Selected excerpt:
Process for forming adherent chromium electrodeposits from high energy efficient bath on ferrous metal substrates

An improved activation solution is provided for forming adherent chromium electrodeposits on metal substrates from high energy efficient chromium baths. The solution is a substantially neutral alkali metal sulfate solution.

BACKGROUND OF THE INVENTION 
1. Field of the Invention 
This invention relates to electrodeposition of chromium on basis metals, 
and, more particularly, it is concerned with an activation process by 
which an adherent chromium electrodeposit is formed on ferrous metal 
substrates using a high energy efficient chromium plating bath. 
2. Description of the Prior Art 
The use of high efficiency chromium plating processes has been hampered by 
the inability to obtain adequate coating adhesion to certain basis metals. 
Chromium plating baths containing halides have exhibited adhesion problems. 
Such baths are of the types disclosed in Mitsui, J7B-33941 (September, 
1978); Dillenberg U.S. Pat. No. 4,093,522; Perakh et al., U.S. Pat. No. 
4,234,396; and Chessin, U.S. Pat. Nos. 4,450,050 and 4,472,249. 
The problem has been attributed to the presence of a halide which may 
interfere at the initiation of deposition. 
In order to obtain an adequate bond as measured by ASTM B 571-79, with 
typical chromium plating solutions, such as those using a solution of 
chromic acid and catalysts such as sulfate or sulfate in combination with 
various fluorides, the usual technique is to reverse or anodically etch a 
ferrous workpiece in the plating solution or in a separate chromium acid 
containing solution at a predetermined current density for a predetermined 
time. 
A table which lists the time lengths for such an etching process is found 
in "Metal Finishing" 80 (5) 65-8 (1982) by C. H. Peger. The use of certain 
sulfuric acid and hydrofluoric acid etches for specific stainless steels 
is also suggested in the publication. 
Anodic chromic acid treatments for 400 stainless steel alloys and for low 
and high carbon steels is disclosed in "48th Metal Finishing 
Guidebook-Directory" 78, 188-202 (1980) by A. Logozzo. Also recommended 
are cathodic treatments in sulfuric-fluoride solutions for 300 stainless, 
for nickel alloys and for cast iron. 
A further alternative which is found in the prior art is the use of a Woods 
nickel strike for certain special nickel and cobalt-based alloys. (Boeing 
Aircraft) BAC5709-5.2j(1). 
The use of a ferric chloride-hydrochloric acid solution as a clearing agent 
for the smut produced by anodic sulfuric etches is disclosed at page 137 
of "Hard Chromium Plating" Robert Draper Ltd., Teddington, 1964 by J. D.

Target position records:
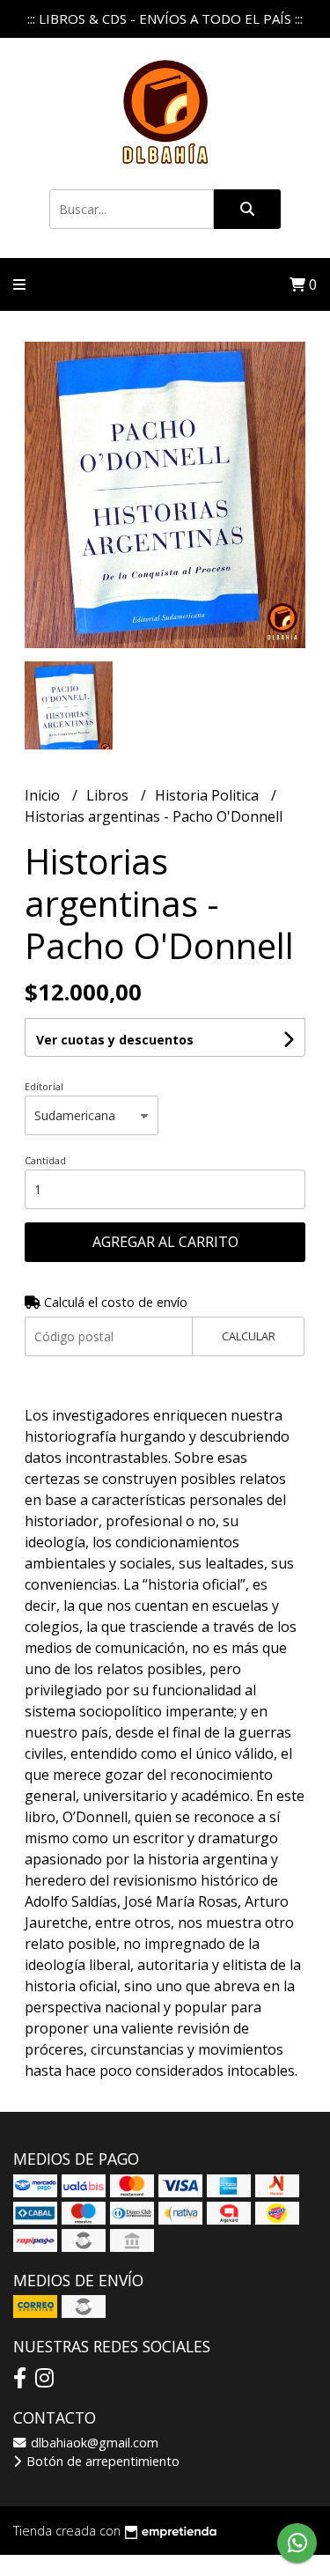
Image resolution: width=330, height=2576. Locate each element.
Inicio (44, 795)
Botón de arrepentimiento (101, 2461)
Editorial (44, 1086)
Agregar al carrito (165, 1241)
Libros (109, 795)
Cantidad (45, 1160)
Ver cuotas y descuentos (115, 1039)
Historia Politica (208, 795)
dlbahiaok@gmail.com (92, 2442)
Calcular (248, 1336)
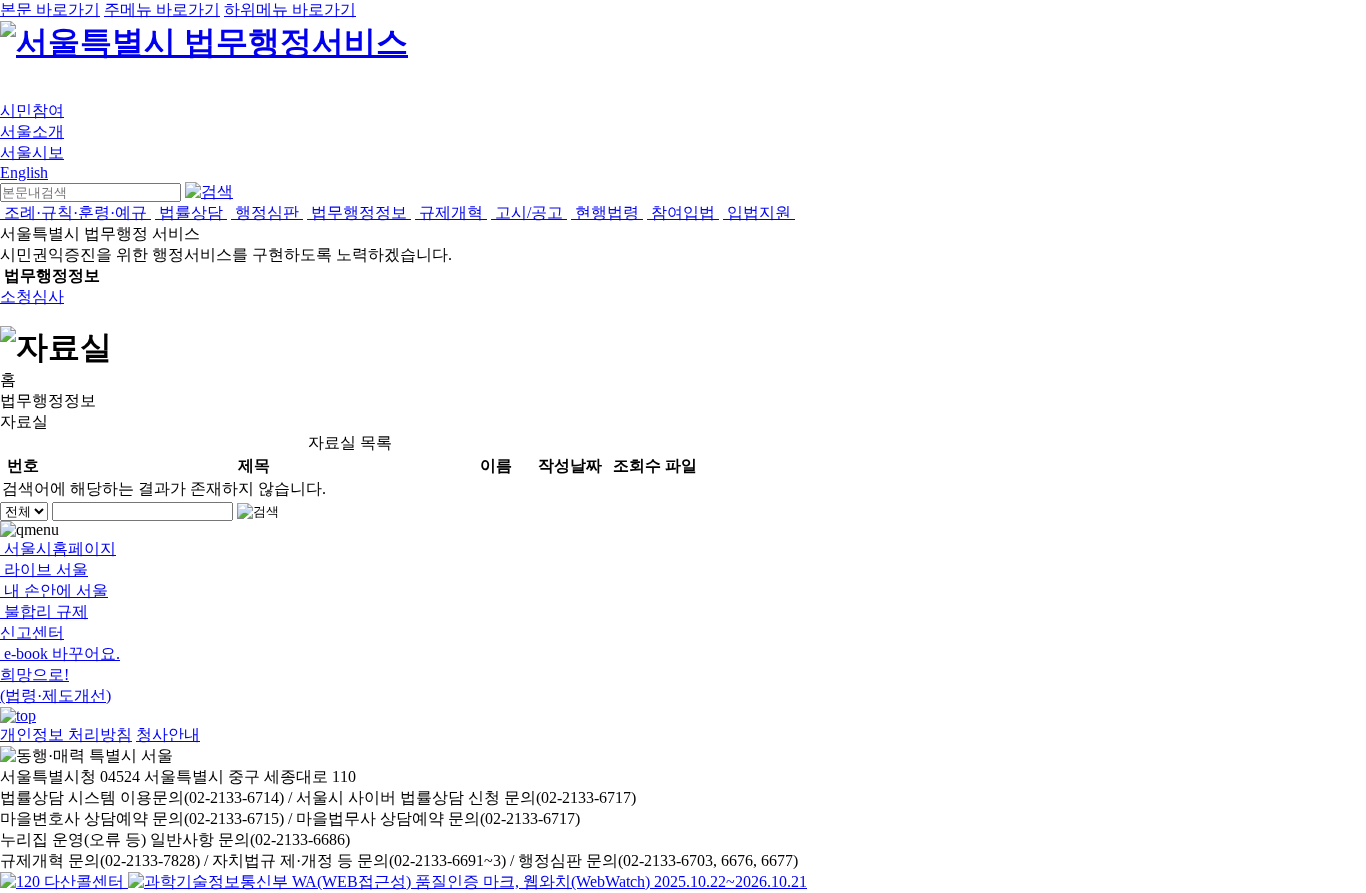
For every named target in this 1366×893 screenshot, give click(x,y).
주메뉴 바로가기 (162, 9)
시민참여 (32, 110)
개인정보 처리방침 (66, 734)
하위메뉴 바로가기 (290, 9)
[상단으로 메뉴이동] (18, 715)
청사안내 (168, 734)
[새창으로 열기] (64, 881)
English (24, 172)
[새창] (467, 881)
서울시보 (32, 152)
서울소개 (32, 131)
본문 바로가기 (50, 9)
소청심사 (32, 296)
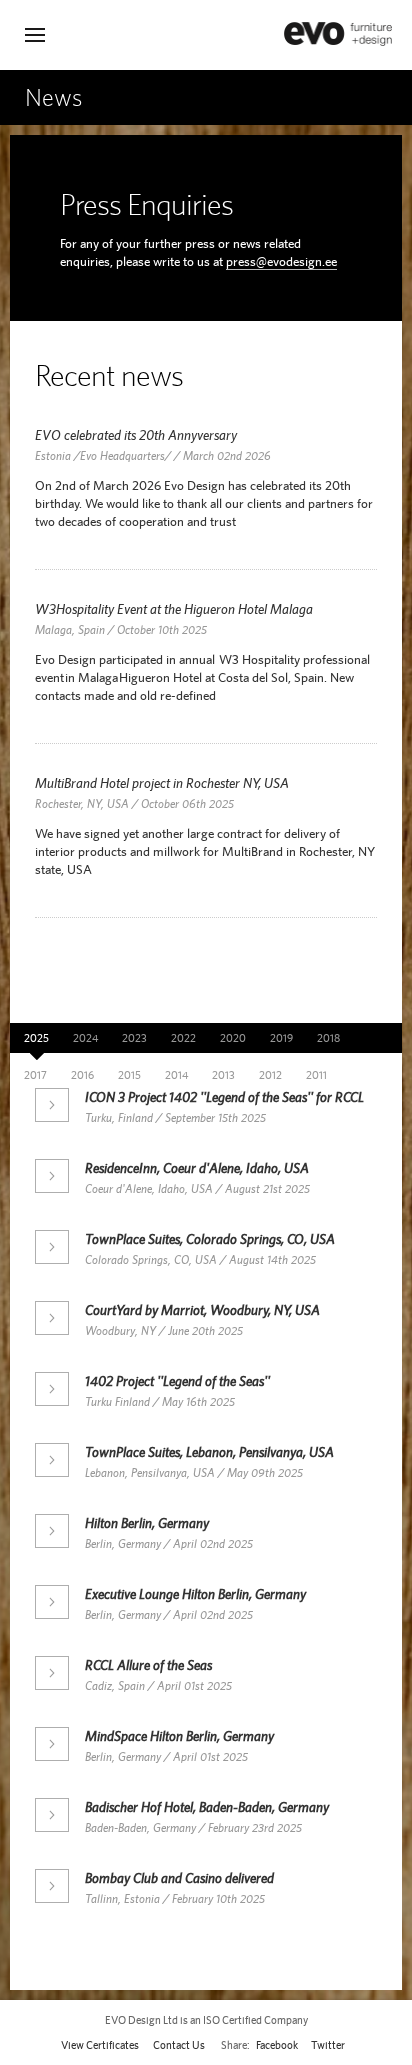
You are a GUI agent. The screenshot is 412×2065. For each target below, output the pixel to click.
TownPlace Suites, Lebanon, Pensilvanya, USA (209, 1452)
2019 (281, 1038)
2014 (176, 1075)
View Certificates (100, 2045)
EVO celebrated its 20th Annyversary (136, 435)
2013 (223, 1075)
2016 (82, 1075)
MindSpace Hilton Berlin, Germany (179, 1736)
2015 (129, 1075)
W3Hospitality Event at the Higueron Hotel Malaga (174, 609)
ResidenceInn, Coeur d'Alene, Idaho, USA (197, 1168)
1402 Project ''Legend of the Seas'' (177, 1381)
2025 (36, 1038)
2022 (183, 1038)
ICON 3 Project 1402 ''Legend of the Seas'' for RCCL (224, 1097)
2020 (233, 1038)
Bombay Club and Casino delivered (179, 1878)
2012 (270, 1075)
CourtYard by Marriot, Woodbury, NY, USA (202, 1310)
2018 (328, 1038)
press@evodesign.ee (281, 261)
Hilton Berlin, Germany (147, 1523)
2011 (316, 1075)
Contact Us (179, 2045)
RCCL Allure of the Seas (148, 1665)
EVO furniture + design (338, 34)
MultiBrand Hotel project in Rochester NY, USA (162, 783)
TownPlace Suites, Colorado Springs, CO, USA (210, 1239)
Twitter (328, 2045)
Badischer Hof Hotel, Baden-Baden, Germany (207, 1807)
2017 (35, 1075)
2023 (134, 1038)
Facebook (277, 2045)
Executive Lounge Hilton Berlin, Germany (195, 1594)
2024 (85, 1038)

Tasks to perform:
1. In the patent text on chromium electroplating, what kind of solution is the improved activation solution?
2. Proceed with the patent text on chromium electroplating, picking up from its last line.

Answers per task:
1. A substantially neutral alkali metal sulfate solution.

2.
Greenwood. 
Brune and McEnally in "Plating"42, 1127-32 (1955) describe the use of a 
magnesium sulfate sulfuric acid anodic etch solution for preparing ferrous 
parts for plating. Similarly, ASTM Specification B-242-49T suggests the 
application of an anodic etch using a sulfuric acid solution containing 
sodium sulfate. ASTM B177-68 described the use of sulfuric acid or chromic 
acid as activators for chromium electroplating on steel for engineering 
use. 
Chessin in U.S. Pat. No. 4,450,050 described an activation pretreatment for 
bonding high efficiency chromium electrodeposits on a metal substrate 
which is characterized by the step of first plating the substrate metal 
with iron or an iron alloy from an iron salt containing bath. 
Hermann, in U.S. Pat. No. 4,416,758, activates metal substrates in an 
aqueous alkaline cyanide containing solution using current which is 
periodically reversed, followed by rinsing and chromium plating. 
It has been found that when these procedures are employed with the halide 
containing chromium plating baths, most of the ferrous metal substrates 
are not adequately plated in that the chromium deposits from these baths 
have inadequate adhesion. 
It can be speculated that the reducing conditions at the cathode at the 
initiation of deposition cause the halide ion to be reduced to a form 
which interferes with the molecular bonding of the chromium to the 
substrate. In any event the use of high efficiency chromium plating is 
limited by the problem of inadequate adhesion.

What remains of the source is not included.